• **Goal of the exercise**
Return, word for word, only the lines of the data below that lie between the line with "You are a computer-use" and the line with "Expand the Clinica", those two lines included.

• **Exercise data**

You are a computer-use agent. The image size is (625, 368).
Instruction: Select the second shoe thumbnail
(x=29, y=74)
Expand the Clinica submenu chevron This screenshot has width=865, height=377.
--
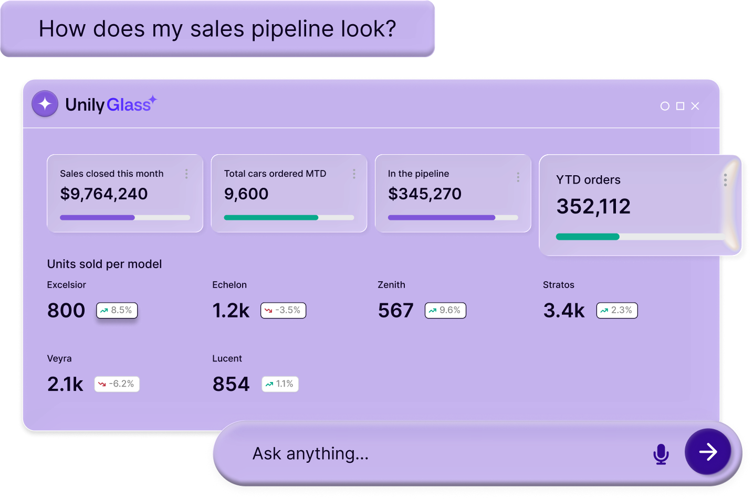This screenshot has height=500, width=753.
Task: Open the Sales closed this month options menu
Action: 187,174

• **Solution below**
You are a computer-use agent. The image size is (625, 368).
Instruction: Select the second shoe thumbnail
(x=29, y=74)
Expand the Clinica submenu chevron This screenshot has width=865, height=377.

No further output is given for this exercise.